What is required
Search the records below for the word "computer" and show every line where it occurs.

Provided information
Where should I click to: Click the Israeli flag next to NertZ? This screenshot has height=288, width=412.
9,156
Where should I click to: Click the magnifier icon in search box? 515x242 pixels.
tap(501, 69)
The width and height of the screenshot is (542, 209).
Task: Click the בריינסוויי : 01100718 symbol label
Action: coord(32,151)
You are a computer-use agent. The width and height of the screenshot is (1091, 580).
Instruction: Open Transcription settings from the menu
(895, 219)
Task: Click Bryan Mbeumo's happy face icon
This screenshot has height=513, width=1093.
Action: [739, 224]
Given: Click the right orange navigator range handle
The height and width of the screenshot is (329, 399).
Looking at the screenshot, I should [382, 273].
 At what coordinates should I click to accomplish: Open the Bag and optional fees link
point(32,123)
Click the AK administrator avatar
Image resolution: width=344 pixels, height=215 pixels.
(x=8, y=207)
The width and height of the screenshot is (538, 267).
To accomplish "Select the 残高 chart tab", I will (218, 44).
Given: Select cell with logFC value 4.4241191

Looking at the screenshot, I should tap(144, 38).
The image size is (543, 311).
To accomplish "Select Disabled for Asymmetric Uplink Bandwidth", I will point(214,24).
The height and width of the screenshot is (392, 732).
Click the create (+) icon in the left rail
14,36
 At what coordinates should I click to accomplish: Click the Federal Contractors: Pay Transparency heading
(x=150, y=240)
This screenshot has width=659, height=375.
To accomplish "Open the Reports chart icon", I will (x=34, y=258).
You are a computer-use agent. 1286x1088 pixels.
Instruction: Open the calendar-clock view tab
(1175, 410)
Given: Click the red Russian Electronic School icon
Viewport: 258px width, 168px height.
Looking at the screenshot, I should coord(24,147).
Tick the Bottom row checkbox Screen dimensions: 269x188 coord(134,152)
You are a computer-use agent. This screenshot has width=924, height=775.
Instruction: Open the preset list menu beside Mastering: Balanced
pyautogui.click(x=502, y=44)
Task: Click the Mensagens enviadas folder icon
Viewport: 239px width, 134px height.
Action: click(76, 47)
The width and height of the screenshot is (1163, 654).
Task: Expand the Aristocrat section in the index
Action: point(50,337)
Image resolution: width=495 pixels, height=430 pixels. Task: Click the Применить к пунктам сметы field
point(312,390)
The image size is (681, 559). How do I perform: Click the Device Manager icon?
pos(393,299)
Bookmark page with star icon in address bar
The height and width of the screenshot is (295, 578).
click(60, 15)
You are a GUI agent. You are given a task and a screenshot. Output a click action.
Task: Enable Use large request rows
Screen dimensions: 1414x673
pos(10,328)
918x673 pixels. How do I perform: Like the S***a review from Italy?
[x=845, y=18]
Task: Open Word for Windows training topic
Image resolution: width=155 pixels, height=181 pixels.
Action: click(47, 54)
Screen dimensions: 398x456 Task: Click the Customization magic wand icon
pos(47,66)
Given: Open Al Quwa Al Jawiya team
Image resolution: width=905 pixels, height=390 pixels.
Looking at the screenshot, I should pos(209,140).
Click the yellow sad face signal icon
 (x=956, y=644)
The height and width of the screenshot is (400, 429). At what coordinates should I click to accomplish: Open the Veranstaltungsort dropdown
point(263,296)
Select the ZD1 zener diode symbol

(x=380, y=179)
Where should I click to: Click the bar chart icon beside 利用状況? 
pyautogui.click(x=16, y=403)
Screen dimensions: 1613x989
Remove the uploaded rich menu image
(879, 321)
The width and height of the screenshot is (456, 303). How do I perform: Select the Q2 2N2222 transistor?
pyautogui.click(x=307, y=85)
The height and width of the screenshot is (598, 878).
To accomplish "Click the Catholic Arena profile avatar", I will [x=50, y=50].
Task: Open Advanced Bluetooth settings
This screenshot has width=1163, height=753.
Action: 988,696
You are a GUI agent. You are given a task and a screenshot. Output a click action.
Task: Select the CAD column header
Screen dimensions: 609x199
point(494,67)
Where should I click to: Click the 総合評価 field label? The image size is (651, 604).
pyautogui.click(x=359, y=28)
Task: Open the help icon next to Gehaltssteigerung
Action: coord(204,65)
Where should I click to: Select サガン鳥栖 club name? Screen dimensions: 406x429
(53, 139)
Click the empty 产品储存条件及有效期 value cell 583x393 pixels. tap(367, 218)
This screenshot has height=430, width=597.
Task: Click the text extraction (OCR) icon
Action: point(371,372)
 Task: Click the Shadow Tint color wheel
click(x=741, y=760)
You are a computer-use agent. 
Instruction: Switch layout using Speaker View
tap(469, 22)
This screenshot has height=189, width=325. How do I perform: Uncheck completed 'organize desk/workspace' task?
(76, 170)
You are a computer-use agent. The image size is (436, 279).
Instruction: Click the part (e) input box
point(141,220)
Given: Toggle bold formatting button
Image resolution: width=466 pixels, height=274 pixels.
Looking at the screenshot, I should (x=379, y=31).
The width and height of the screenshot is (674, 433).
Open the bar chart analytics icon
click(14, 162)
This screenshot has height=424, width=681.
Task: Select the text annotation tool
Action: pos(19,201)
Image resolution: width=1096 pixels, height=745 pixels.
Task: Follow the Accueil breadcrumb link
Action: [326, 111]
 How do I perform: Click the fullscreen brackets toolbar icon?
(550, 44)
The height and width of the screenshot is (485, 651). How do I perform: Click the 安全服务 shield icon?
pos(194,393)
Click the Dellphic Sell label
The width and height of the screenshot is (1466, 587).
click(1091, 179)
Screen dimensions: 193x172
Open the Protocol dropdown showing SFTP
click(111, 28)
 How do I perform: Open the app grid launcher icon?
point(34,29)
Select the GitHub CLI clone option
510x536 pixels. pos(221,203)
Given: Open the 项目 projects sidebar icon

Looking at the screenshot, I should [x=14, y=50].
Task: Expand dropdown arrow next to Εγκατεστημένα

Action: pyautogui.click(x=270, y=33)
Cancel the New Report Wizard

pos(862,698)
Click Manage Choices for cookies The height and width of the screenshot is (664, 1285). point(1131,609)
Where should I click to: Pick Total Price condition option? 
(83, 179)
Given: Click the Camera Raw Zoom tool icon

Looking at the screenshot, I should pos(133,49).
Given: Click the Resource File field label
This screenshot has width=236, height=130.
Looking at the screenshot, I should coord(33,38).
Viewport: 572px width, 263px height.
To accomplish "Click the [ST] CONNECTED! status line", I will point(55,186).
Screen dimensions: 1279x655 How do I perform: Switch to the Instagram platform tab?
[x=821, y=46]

Task response
You are a computer-use agent. The width and height of the screenshot is (1091, 580).
You are a computer-use agent. 1286x1088 pixels.
You are a computer-use agent. This screenshot has width=924, height=775.
You are a computer-use agent. 
You are a computer-use agent. The image size is (436, 279).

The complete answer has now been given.